(EXCERPTED TEXT)
Begin

Unless you're suggesting an extended hold of the lock across the entire
re-exec of QEMU, that's only going to prevent a race between a remap
and a vendor driver pin or access, the time between the previous vaddr
becoming invalid and the remap is unprotected.

> > Are we expecting guest drivers/agents to quiesce the device,
> > or maybe relying on clearing bus-master, for PCI devices, to halt DMA?  
> 
> No.  We want to support any guest, and the guest is not aware that qemu
> live update is occurring.
> 
> > The vfio migration interface we've developed does have a mechanism to
> > stop a device, would we need to use this here?  If we do have a
> > mechanism to quiesce the device, is the only reason we're not unmapping
> > everything and remapping it into the new address space the latency in
> > performing that operation?  Thanks,  
> 
> Same answer - we don't require that the guest has vfio migration support.

QEMU toggling the runstate of the device via the vfio migration
interface could be done transparently to the guest, but if your
intention is to support any device (where none currently support the
migration interface) perhaps it's a moot point.  It seems like this
scheme only works with IOMMU backed devices where the device can
continue to operate against pinned pages, anything that might need to
dynamically pin pages against the process vaddr as it's running async
to the QEMU re-exec needs to be blocked or stopped.  Thanks,

Alex
Alex Williamson Aug. 18, 2020, 2:42 a.m. UTC | #5
On Mon, 17 Aug 2020 15:44:03 -0600
Alex Williamson <alex.williamson@redhat.com> wrote:

> On Mon, 17 Aug 2020 17:20:57 -0400
> Steven Sistare <steven.sistare@oracle.com> wrote:
> 
> > On 8/17/2020 4:48 PM, Alex Williamson wrote:  
> > > On Mon, 17 Aug 2020 14:30:51 -0400
> > > Steven Sistare <steven.sistare@oracle.com> wrote:
> > >     
> > >> On 7/30/2020 11:14 AM, Steve Sistare wrote:    
> > >>> Anonymous memory segments used by the guest are preserved across a re-exec
> > >>> of qemu, mapped at the same VA, via a proposed madvise(MADV_DOEXEC) option
> > >>> in the Linux kernel. For the madvise patches, see:
> > >>>
> > >>> https://lore.kernel.org/lkml/1595869887-23307-1-git-send-email-anthony.yznaga@oracle.com/
> > >>>
> > >>> Signed-off-by: Steve Sistare <steven.sistare@oracle.com>
> > >>> ---
> > >>>  include/qemu/osdep.h | 7 +++++++
> > >>>  1 file changed, 7 insertions(+)

End

Click-target data
Begin

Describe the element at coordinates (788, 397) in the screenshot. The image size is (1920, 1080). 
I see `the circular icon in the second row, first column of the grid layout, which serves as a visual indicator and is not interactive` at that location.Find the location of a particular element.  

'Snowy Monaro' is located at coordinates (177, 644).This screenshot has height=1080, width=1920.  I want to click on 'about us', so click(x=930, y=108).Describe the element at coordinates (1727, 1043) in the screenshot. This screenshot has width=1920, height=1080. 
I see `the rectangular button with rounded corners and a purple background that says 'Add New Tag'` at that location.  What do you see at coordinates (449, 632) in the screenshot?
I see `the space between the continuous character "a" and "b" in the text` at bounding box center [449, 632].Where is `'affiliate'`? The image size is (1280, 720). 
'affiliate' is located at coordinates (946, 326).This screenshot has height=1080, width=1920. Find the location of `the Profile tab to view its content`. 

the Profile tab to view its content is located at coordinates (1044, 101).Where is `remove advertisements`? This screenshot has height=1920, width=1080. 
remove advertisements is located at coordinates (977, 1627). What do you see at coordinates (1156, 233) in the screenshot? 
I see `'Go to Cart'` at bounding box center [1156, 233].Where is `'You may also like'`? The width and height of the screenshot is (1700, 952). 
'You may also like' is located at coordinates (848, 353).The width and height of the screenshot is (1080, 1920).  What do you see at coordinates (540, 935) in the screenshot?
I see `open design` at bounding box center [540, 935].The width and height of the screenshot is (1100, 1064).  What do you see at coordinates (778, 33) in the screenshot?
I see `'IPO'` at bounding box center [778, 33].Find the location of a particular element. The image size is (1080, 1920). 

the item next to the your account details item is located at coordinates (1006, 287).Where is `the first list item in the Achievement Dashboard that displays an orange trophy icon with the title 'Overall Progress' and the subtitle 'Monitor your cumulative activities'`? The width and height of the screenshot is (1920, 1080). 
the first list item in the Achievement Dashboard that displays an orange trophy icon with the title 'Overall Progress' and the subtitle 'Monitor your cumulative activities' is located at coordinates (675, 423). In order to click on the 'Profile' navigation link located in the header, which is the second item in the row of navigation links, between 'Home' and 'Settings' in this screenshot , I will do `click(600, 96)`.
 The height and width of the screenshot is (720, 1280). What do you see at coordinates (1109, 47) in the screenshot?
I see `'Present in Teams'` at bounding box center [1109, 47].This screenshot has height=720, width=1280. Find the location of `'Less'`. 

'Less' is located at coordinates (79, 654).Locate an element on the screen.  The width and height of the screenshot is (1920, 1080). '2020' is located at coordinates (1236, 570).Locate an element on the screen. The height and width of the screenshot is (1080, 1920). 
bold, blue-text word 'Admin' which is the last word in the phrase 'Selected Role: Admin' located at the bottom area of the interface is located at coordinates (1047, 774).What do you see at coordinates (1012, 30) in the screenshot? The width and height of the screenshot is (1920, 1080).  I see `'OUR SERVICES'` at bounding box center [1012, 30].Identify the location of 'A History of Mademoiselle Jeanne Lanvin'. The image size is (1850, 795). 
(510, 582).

End

(REQUIREMENTS) Return, verbatim, the stretch of the QEMU live-update excerpt from "Unless you're suggesting" through "remap is unprotected.".

(REPLY)
Unless you're suggesting an extended hold of the lock across the entire
re-exec of QEMU, that's only going to prevent a race between a remap
and a vendor driver pin or access, the time between the previous vaddr
becoming invalid and the remap is unprotected.